* [EXERCISE DETAILS]:
Only one stretch of the data below is needed. Output the lines from the one with "The image size is (1903, 916)." up to and including the one with "Given: Toggle 翌日 checkbox after 休憩2 end field", exactly as they stand.

* [EXTRACTED ENTRIES]:
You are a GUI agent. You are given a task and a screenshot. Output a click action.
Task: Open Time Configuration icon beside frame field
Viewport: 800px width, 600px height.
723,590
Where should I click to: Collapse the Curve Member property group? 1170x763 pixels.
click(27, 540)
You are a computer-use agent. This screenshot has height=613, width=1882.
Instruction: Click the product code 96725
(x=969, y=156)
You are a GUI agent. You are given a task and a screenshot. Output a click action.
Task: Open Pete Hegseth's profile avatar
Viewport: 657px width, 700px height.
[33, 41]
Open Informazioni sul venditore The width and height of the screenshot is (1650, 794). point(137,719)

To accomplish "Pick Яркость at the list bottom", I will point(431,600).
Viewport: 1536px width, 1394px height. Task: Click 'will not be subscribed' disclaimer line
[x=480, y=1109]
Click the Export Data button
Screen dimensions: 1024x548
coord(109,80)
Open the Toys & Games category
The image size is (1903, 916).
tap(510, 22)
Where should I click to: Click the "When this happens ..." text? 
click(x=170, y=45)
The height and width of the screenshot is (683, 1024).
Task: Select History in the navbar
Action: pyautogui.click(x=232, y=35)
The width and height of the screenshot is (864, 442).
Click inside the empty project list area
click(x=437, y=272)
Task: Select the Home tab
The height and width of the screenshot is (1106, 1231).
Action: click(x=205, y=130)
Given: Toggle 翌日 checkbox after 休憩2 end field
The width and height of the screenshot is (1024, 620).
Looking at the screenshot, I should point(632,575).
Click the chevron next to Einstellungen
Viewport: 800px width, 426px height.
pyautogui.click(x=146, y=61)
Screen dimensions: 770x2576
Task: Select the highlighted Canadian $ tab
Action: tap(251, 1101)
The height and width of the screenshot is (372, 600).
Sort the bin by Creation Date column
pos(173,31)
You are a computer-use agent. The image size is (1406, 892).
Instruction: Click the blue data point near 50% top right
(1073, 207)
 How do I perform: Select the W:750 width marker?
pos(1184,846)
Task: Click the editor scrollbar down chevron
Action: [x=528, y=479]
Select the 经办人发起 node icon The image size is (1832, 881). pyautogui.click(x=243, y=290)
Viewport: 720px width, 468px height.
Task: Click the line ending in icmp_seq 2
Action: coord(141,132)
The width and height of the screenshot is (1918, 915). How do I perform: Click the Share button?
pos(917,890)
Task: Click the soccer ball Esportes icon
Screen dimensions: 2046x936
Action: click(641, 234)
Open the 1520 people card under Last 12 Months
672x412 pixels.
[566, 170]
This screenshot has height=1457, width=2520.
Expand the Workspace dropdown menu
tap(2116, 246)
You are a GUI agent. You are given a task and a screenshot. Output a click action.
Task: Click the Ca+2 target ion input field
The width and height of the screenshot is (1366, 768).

* [EXERCISE RESULT]:
The image size is (1903, 916).
tap(510, 22)
Where should I click to: Click the "When this happens ..." text? 
click(x=170, y=45)
The height and width of the screenshot is (683, 1024).
Task: Select History in the navbar
Action: pyautogui.click(x=232, y=35)
The width and height of the screenshot is (864, 442).
Click inside the empty project list area
click(x=437, y=272)
Task: Select the Home tab
The height and width of the screenshot is (1106, 1231).
Action: click(x=205, y=130)
Given: Toggle 翌日 checkbox after 休憩2 end field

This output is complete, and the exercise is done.